Saved data entries
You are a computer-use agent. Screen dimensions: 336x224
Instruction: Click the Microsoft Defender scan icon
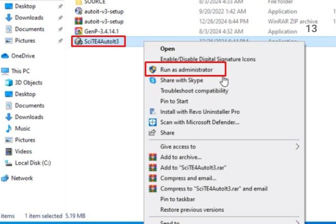tap(153, 122)
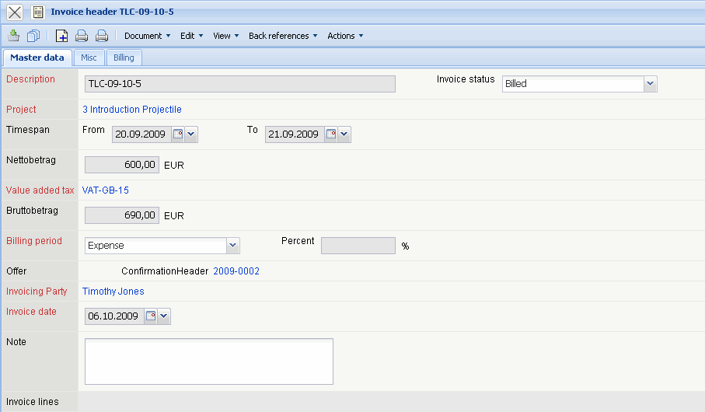
Task: Click the second printer icon in toolbar
Action: coord(101,36)
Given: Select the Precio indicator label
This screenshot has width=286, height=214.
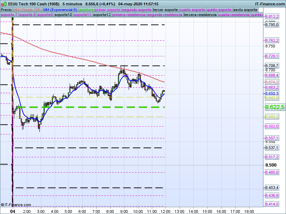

Task brief:
Return the records above in their entirety, word for word, with the pictures removed.

Exercise result:
You are a computer-use agent. Screen dimensions: 336x224
Instruction: Click the Microsoft Defender scan icon
tap(153, 122)
Task: Click the second printer icon in toolbar
Action: coord(101,36)
Given: Select the Precio indicator label
This screenshot has width=286, height=214.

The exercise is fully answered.